Desde Monte Arruit seguimos hacia Tistutin. Esta parte es bastante más llana, aunque a nuestra izquierda seguimos viendo el Uixán y a nuestra derecha, donde acaba la planicie del Garet (así se llama la zona), se pueden divisar elevaciones que alcanzan los mil metros. La carretera transcurre recta entre sembrados de cereal y algunos regadíos. Según nos cuenta Hamdani, todas las tierras pertenecen al rey, quien las cede gratuitamente a los agricultores para que las exploten. Me asombra conocer este detalle, porque significa que se ha puesto en práctica la idea propuesta por José Zulueta y Gomis en 1916. Zulueta fue un diputado español que tras visitar el Rif propuso una especie de desamortización de las tierras del Majzén (esto es, del Gobierno o del soberano), y si eso no era posible, una especie de enfiteusis remozada, en la que los agricultores sólo satisficieran al sultán una suma simbólica. Justificaba que el sultán, mero dueño nominal de estas tierras situadas en la parte del país que siempre había rechazado su autoridad, no debía tener unas pretensiones económicas elevadas sobre sus frutos. Y sostenía que el Rif no era la tierra prometida, pero sí aprovechable, y que España debía tratar de poner en marcha cuanto antes su economía siguiendo el ejemplo de las colonias británicas y francesas.

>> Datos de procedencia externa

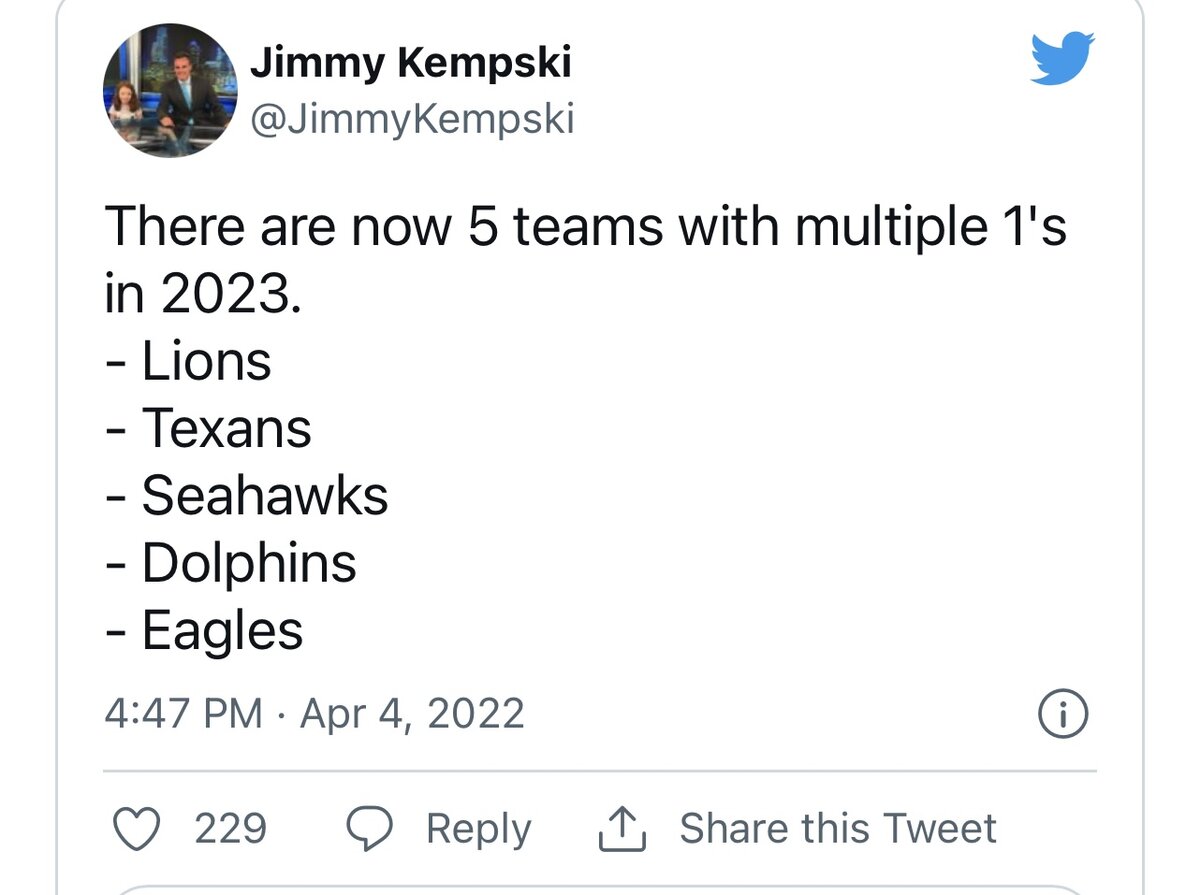Click the Lions list entry
1200x895 pixels.
click(x=205, y=361)
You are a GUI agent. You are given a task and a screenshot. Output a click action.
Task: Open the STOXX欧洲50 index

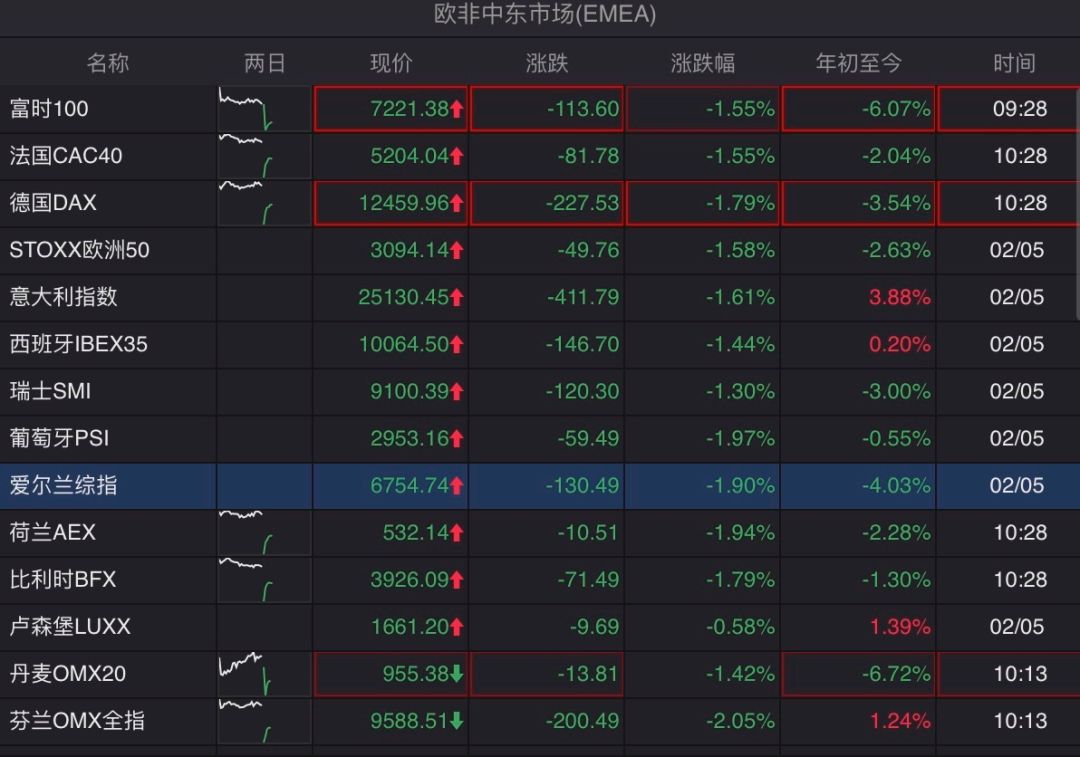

Zulueta aseguraba que la paz no sería una realidad hasta que los campos se cultivaran con perfección. En ello debía invertirse el dinero que fuera necesario. A quienes se oponían a ese gasto, respondía: "¿Hay dinero para la colonización? Lo hay para unas elecciones, lo hay para la lotería, lo hay para el juego, para los toros; lo puede haber para evitar, en Africa, el gasto que actualmente tenemos".Y añadía: "Sería añadir perdido a lo perdido y sumar torpeza a la torpeza sostener un ejército de ocupación con recursos sacados del tesoro nacional. Ni un hombre más ni una peseta más. Colonicemos a toda prisa". Por desgracia, ideas como la de este moderado diputado fueron lisa y llanamente desoídas. Y cuando se intentó aplicarlas en parte, a través de la Compañía Española de Colonización, ni se llegó a tiempo ni servían ya para evitar la guerra.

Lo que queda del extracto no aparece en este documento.